EXERCISE DESCRIPTION
Please look for the string "Click" below and report every line in which it occurs.

INFORMATION SUPPLIED
+++

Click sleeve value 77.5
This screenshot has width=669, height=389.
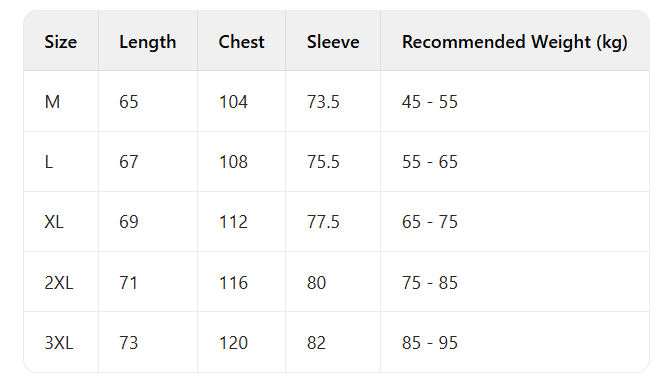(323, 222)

+++

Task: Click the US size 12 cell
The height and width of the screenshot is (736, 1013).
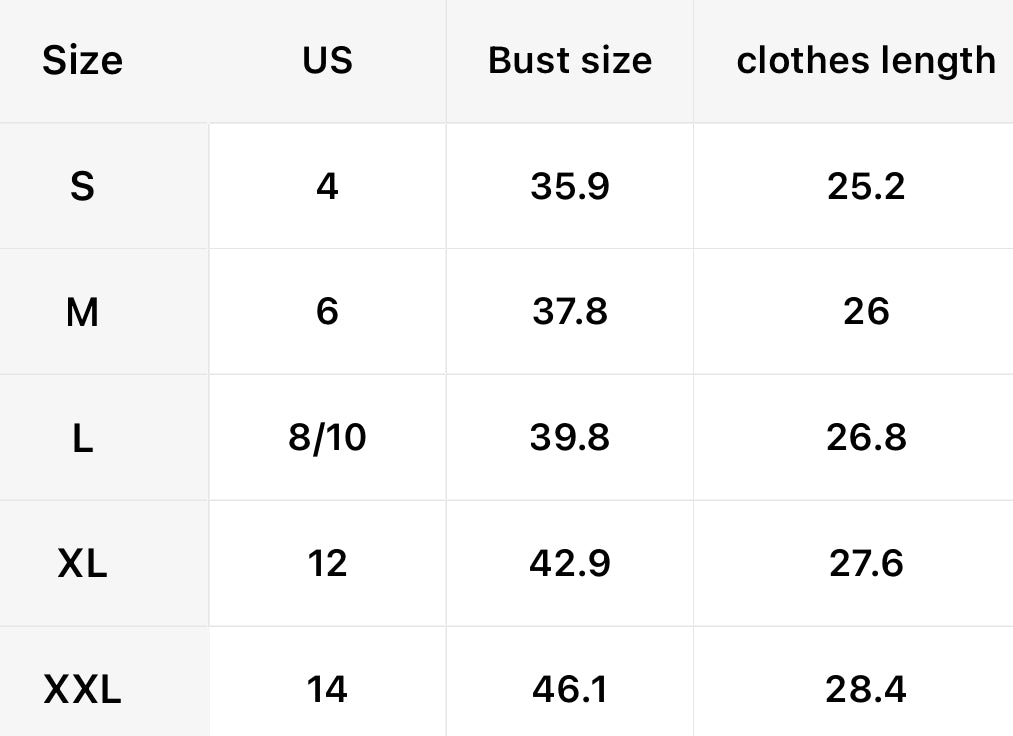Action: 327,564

+++

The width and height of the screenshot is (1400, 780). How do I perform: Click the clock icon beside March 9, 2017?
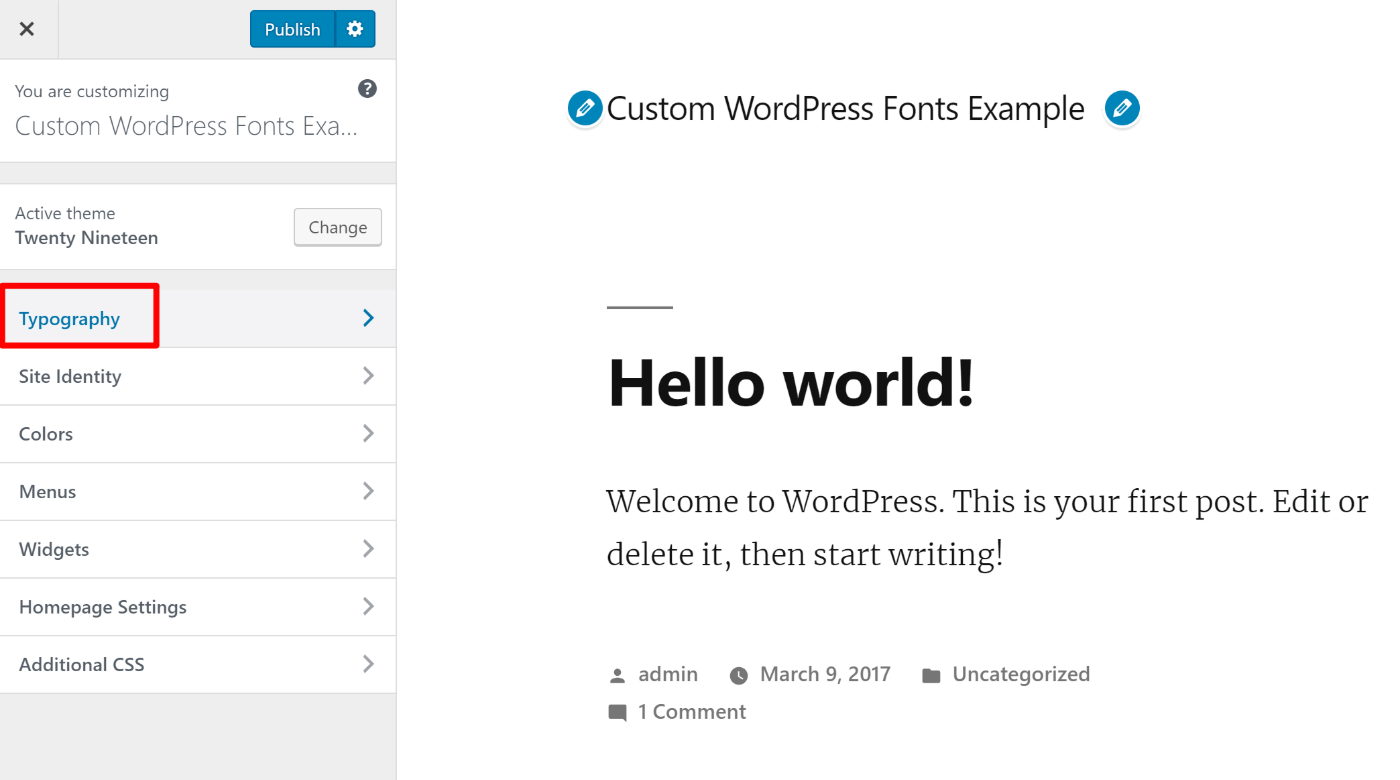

+++

RESPONSE BELOW
Click sleeve value 77.5
Task: Click the US size 12 cell
The width and height of the screenshot is (1400, 780). How do I perform: Click the clock icon beside March 9, 2017?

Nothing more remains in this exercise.